* **Stored data**
-*-*-

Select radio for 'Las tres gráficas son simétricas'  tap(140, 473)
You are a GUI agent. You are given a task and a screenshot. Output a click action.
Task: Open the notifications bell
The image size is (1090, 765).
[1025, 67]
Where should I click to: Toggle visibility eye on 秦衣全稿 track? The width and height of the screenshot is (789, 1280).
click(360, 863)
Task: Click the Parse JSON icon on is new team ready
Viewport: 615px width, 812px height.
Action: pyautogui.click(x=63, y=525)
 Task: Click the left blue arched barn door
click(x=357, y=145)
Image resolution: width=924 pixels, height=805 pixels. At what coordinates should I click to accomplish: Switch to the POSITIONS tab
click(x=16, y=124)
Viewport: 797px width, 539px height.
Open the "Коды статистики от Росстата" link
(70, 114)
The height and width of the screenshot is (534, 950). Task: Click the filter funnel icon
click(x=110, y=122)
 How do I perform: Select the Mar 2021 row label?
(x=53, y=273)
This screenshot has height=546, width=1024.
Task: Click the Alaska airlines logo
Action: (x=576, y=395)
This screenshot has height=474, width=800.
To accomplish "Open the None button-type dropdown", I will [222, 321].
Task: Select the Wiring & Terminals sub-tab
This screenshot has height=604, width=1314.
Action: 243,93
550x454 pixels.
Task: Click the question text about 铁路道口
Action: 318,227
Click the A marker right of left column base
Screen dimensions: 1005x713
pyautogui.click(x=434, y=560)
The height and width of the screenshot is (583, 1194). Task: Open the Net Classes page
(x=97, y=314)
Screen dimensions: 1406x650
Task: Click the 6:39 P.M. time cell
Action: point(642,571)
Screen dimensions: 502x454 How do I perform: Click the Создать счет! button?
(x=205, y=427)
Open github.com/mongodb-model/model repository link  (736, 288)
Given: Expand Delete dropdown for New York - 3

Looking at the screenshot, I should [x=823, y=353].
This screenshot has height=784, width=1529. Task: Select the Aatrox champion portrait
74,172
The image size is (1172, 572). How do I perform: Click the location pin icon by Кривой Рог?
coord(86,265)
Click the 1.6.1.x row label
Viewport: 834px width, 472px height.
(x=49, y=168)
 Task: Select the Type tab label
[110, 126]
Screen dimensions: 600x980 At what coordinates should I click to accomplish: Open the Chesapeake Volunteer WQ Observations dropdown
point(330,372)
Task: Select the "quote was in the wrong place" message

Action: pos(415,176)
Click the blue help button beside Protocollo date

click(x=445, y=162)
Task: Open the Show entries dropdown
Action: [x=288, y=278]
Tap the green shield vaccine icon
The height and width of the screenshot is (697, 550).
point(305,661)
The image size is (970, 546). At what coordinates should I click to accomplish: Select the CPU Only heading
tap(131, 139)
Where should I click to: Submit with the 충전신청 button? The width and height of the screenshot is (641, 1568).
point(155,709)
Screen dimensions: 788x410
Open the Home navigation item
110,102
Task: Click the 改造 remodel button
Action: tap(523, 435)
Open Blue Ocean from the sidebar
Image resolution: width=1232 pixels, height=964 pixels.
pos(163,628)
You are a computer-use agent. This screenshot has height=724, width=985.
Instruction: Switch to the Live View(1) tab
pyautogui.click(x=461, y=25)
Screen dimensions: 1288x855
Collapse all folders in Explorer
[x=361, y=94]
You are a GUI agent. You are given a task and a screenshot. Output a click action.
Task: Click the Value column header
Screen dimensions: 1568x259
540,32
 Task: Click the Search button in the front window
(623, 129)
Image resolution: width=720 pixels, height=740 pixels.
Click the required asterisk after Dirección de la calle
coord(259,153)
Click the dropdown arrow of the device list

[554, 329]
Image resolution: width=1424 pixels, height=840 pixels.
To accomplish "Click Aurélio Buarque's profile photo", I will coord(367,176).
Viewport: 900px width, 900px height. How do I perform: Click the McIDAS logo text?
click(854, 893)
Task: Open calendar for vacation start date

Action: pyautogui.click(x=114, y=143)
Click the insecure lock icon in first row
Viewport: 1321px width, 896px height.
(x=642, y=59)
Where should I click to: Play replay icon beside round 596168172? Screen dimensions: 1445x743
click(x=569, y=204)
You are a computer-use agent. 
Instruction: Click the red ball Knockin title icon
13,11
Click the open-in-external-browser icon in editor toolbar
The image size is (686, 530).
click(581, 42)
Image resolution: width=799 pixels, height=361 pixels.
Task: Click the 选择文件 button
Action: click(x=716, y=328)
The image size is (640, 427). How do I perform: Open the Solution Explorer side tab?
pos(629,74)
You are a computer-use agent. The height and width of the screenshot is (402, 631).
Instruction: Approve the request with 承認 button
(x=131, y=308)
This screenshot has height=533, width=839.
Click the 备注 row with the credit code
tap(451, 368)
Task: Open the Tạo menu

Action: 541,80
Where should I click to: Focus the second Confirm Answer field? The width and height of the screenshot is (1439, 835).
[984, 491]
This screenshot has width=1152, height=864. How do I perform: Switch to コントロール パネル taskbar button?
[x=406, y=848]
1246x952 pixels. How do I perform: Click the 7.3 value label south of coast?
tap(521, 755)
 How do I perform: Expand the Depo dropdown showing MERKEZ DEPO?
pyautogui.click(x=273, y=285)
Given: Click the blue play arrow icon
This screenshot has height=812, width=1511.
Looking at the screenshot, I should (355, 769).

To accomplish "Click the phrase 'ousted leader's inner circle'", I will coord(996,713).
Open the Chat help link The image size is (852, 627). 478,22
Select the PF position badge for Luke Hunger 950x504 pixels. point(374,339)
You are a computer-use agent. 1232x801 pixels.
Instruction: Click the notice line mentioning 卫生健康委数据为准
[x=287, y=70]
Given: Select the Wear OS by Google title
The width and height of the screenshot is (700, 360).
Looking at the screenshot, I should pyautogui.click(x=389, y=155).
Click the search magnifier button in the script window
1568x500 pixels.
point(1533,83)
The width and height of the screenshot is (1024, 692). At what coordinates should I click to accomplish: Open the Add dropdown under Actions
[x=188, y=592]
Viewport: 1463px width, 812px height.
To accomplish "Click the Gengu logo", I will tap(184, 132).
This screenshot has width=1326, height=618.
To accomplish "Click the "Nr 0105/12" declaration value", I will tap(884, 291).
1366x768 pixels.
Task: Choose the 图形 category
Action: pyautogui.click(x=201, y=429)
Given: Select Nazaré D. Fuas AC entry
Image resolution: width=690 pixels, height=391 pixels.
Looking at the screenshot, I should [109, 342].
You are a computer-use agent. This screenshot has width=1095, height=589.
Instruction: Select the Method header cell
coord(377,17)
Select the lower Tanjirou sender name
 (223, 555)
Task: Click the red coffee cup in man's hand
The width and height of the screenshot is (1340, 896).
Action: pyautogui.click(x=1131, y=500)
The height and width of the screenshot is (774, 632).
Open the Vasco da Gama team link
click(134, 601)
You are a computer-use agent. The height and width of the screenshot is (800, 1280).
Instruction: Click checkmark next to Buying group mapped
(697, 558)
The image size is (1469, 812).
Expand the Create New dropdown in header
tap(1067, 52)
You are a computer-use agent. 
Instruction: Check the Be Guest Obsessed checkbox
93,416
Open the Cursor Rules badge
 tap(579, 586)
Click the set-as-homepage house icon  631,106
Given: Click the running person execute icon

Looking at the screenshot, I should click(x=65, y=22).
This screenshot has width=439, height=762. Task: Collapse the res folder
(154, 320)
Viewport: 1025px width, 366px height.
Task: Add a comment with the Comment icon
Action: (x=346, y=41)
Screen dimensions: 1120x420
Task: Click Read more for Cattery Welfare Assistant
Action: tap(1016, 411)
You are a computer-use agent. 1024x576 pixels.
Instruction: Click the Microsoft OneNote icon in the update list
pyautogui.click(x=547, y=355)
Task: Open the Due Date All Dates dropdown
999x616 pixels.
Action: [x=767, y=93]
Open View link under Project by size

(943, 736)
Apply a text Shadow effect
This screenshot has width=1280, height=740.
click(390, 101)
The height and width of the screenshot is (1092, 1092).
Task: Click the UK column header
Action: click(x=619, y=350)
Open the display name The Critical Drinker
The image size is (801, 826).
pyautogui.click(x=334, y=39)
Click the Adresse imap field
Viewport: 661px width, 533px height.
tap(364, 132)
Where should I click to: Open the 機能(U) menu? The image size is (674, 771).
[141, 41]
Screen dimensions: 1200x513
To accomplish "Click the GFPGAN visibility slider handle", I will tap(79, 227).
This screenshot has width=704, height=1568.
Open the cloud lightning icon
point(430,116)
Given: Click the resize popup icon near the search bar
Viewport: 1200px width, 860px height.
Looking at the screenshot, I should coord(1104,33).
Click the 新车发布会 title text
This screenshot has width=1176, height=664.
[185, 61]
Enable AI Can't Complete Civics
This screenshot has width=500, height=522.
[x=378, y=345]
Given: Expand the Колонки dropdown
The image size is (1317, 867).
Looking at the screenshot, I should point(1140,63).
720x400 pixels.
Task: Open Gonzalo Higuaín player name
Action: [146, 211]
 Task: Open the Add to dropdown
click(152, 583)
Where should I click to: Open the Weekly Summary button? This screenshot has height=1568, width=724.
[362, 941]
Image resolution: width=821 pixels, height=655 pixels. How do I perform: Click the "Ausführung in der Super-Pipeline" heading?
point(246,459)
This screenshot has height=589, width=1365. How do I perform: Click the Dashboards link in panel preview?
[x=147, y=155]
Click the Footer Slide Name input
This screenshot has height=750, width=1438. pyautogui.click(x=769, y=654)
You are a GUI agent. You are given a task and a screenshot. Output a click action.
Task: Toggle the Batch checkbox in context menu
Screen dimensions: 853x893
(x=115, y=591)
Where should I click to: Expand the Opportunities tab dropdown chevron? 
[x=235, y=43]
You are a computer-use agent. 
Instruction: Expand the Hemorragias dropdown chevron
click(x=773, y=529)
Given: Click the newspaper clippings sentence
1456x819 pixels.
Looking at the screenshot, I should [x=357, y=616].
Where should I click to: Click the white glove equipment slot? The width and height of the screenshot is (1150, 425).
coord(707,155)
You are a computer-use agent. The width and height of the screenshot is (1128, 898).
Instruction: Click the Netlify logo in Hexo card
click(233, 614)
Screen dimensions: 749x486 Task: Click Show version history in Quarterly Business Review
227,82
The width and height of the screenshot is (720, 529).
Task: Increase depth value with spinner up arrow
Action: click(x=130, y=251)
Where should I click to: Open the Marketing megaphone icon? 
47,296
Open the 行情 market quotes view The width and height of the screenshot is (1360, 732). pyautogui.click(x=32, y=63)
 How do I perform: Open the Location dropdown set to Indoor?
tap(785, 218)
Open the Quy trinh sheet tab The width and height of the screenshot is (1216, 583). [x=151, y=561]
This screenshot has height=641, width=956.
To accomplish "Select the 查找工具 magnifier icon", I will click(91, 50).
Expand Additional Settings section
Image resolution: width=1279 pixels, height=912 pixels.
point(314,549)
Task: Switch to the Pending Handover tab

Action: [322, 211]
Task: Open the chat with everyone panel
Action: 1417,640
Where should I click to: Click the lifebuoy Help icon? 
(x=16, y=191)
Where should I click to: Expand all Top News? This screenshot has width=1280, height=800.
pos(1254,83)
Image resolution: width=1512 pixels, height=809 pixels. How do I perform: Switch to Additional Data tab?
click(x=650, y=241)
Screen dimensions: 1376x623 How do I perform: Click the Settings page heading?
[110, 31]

-*-*-

* **Activity**
Starting at the line that contains "Instruction: Click the Netlify", output every remaining line of the data exactly, and stop after the last one.

* **Answer space**
Instruction: Click the Netlify logo in Hexo card
click(233, 614)
Screen dimensions: 749x486 Task: Click Show version history in Quarterly Business Review
227,82
The width and height of the screenshot is (720, 529).
Task: Increase depth value with spinner up arrow
Action: click(x=130, y=251)
Where should I click to: Open the Marketing megaphone icon? 
47,296
Open the 行情 market quotes view The width and height of the screenshot is (1360, 732). pyautogui.click(x=32, y=63)
 How do I perform: Open the Location dropdown set to Indoor?
tap(785, 218)
Open the Quy trinh sheet tab The width and height of the screenshot is (1216, 583). [x=151, y=561]
This screenshot has height=641, width=956.
To accomplish "Select the 查找工具 magnifier icon", I will click(91, 50).
Expand Additional Settings section
Image resolution: width=1279 pixels, height=912 pixels.
point(314,549)
Task: Switch to the Pending Handover tab

Action: [322, 211]
Task: Open the chat with everyone panel
Action: 1417,640
Where should I click to: Click the lifebuoy Help icon? 
(x=16, y=191)
Where should I click to: Expand all Top News? This screenshot has width=1280, height=800.
pos(1254,83)
Image resolution: width=1512 pixels, height=809 pixels. How do I perform: Switch to Additional Data tab?
click(x=650, y=241)
Screen dimensions: 1376x623 How do I perform: Click the Settings page heading?
[110, 31]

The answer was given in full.